MURAILLE, ESPACE CRYPTIQUE
Posé sur les remparts ceinturant la Vieille-Ville, l’immeuble d’angle de la rue Beauregard impose un classicisme superbe dans un emplacement particulièrement privilégié. Conçu dans le dernier quart du 18e siècle pour le conseiller Isaac Louis Thellusson, il apparaît aujourd’hui encore comme un chef-d’œuvre grâce à l’harmonie de sa composition ou à la finesse de ces ornements.
Bâti sur les remblais instables des fortifications, l’édifice est porté par deux niveaux de sous-sol trouvant appui sur une couche souterraine dure et solide. Depuis leur origine, ces étages complètement enterrés ont servis de caves, sans que leur généreuse surface et leur impressionnant volume n’éveille d’autre intérêt que celui du dépôt et du rangement.
Piscine ou galerie d'art
Sous leur air de catacombes, ces espaces aux murs bruts, au sol de terre battue et aux plafonds voûtés parfois hauts de plus de quatre mètres dissimulent un potentiel intéressant que vient confirmer l’excellent état physique du bâti, résultat d’un ingénieux système de ventilation faisant circuler l’air frais extérieur jusque dans les moindres recoins. Une analyse fine de la situation confirme qu’en dépit de contraintes sévères (accessibilité, lumière, aération), les deux sous-sols peuvent être rationnalisés et trouver une affectation moins utilitaire. Peaufiné jusqu'aux détails d'exécution, le premier projet imagine une piscine intérieure. Bien que très abouti et mené jusqu’à l’obtention de l’autorisation officielle, ce programme n’est toutefois pas retenu par le maître de l’ouvrage qui, finalement, ambitionne plutôt une activité ouverte au public. Le choix d’une galerie dévolue à l’art contemporain s’installe alors comme une évidence.

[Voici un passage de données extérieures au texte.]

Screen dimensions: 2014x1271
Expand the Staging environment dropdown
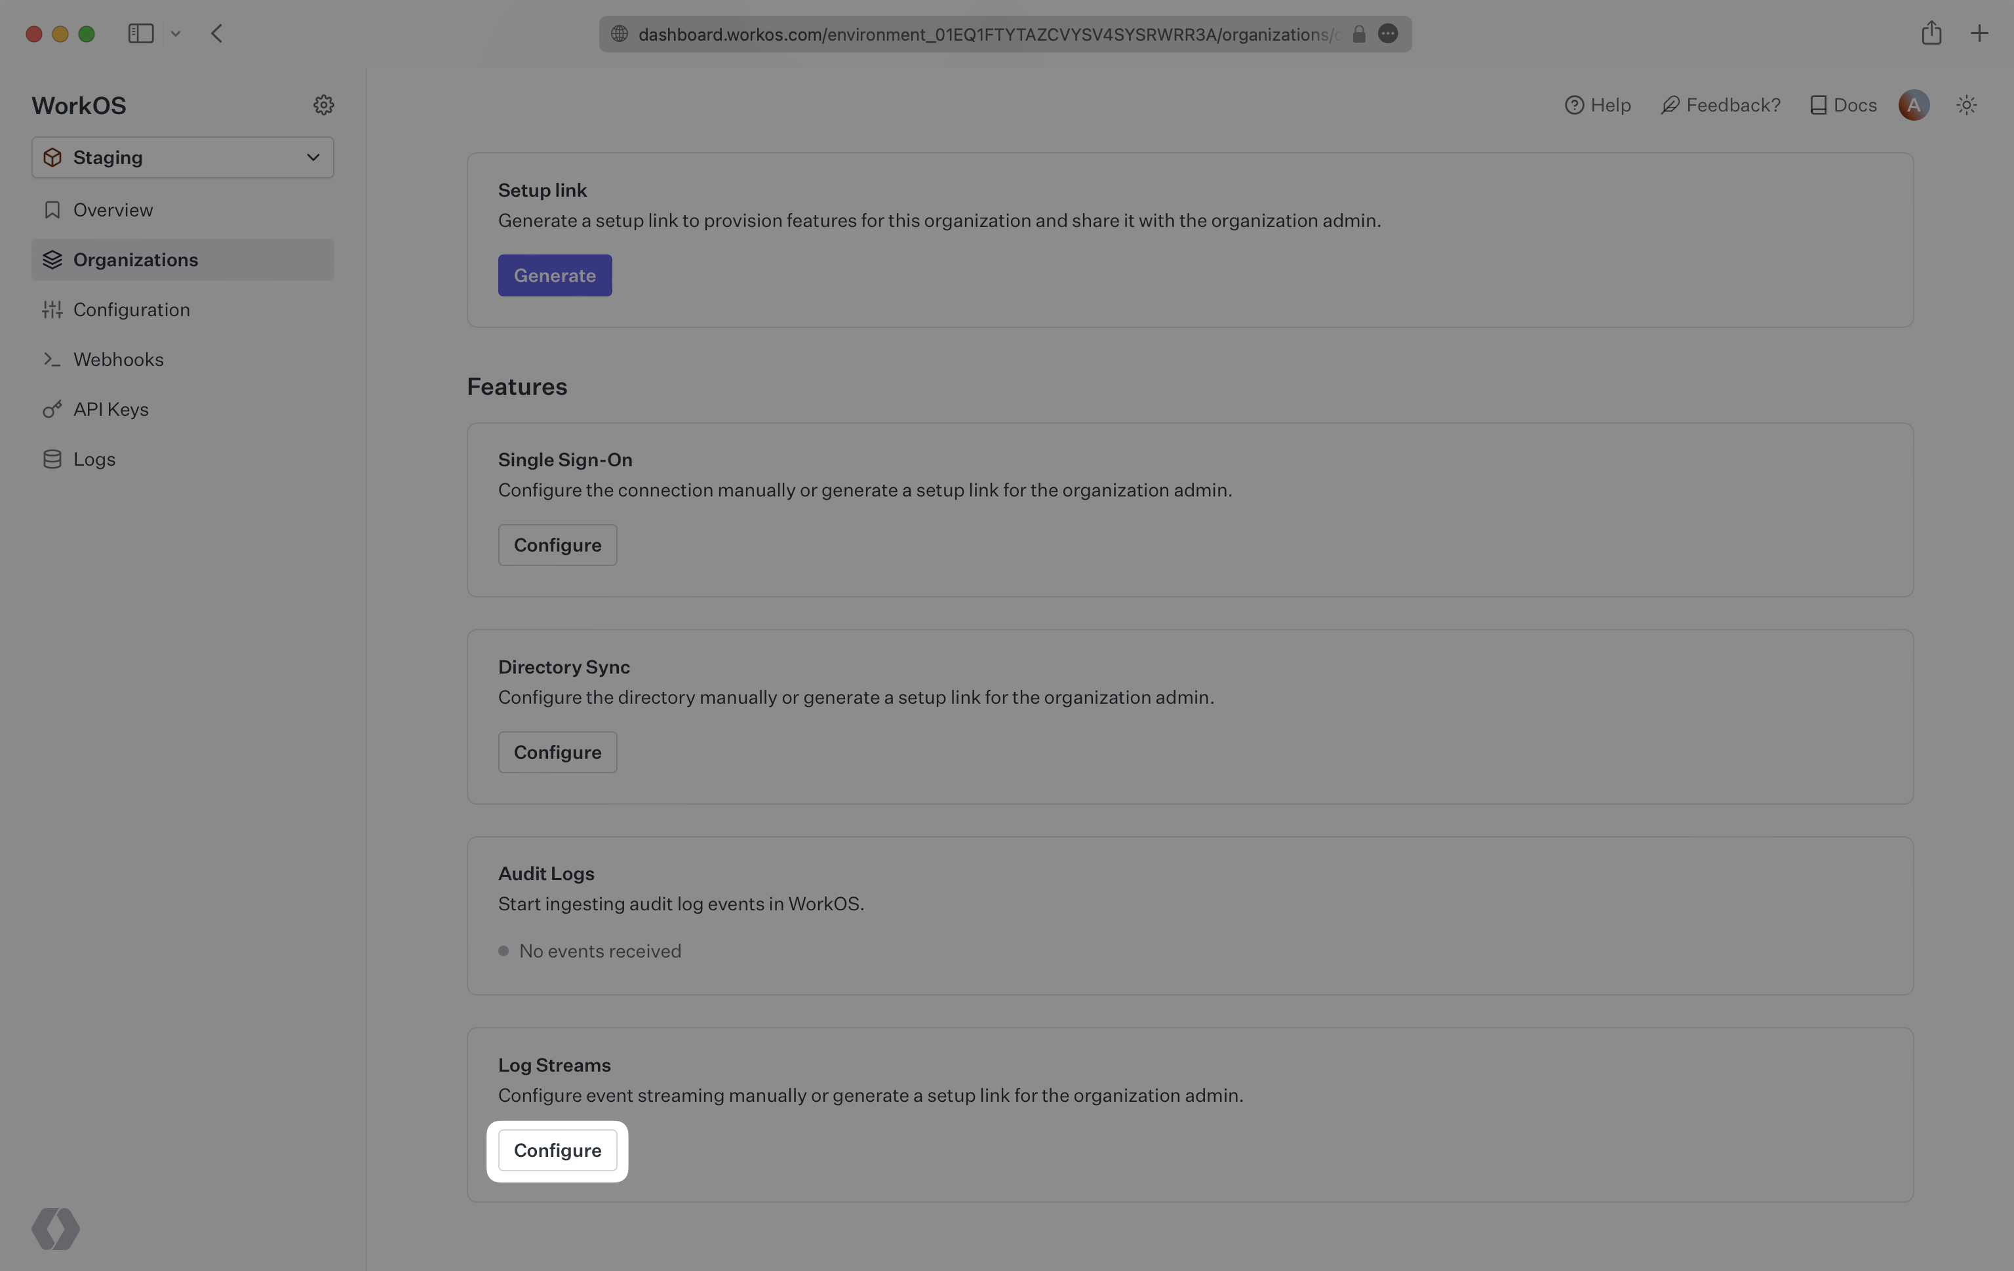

Une ouverture de plein-pied
Afin de libérer une surface maximale, les caves des appartements sont désormais regroupées dans la moitié du premier sous-sol. C’est à ce niveau que se situe l’entrée de la galerie qui, grâce à la porte existante donnant sur la place des Casemates, s’ouvre de plain-pied sur le domaine public. Un sas aménagé en vestiaire conduit ensuite à un généreux espace d’exposition dont la longueur se voit amortie par l’installation, au fond, d’un bloc-cuisine discret et compact. La travée adjacente comprend les WC et de nouvelles circulations verticales (escalier hélicoïdal, ascenseur) pour accéder au deuxième sous-sol. Celui-ci se voit entièrement réservé à l'exposition de travaux artistiques, hormis une pièce pour le stockage et un local technique.
Au service des œuvres
L’aménagement intérieur vise avant tout à mettre en valeur les œuvres présentées. Pour qu’aucune plinthe, canal ou câble n’encombre les espaces, il a fallu conjuguer l’ensemble des équipements avec les innombrables besoins de la galerie. À la fois modulaire et invisible, la gestion de l’éclairage, de l’acoustique, de la ventilation ou de l’hygrométrie répond ainsi à un maximum d'éventualités : public dense ou fréquentation restreinte, œuvres minuscules ou imposantes, supports fragiles ou résistants, accrochages classiques, installations audacieuses, projections, etc. Planifié en amont puis maîtrisé en phase d’exécution, ce travail pointu de coordination technique génère des volumes à l’élégance discrète, où la restauration pure s’allie aux options contemporaines. Les murs ont été blanchis à la chaux, leurs encadrements de pierres appareillées laissés bruts ; les portes en bois ont été restaurées avec leurs ferrements anciens, puis replacées selon les besoins ; la cuisine et le vestiaire se parent de MDF noir, le nouvel escalier est réalisé en métal blanc. Au sol, un béton ciré relie avec fluidité et cohérence les différentes pièces.
Un nouveau lieu de vie
La beauté cryptique des caves s’est muée en un véritable lieu de vie inattendu et convivial, conforme à toutes les dispositions légales ou administratives. La galerie assume son identité singulière et fait désormais sienne la substance majestueuse et solennelle d’un espace conçu il y a près de deux siècles et demi.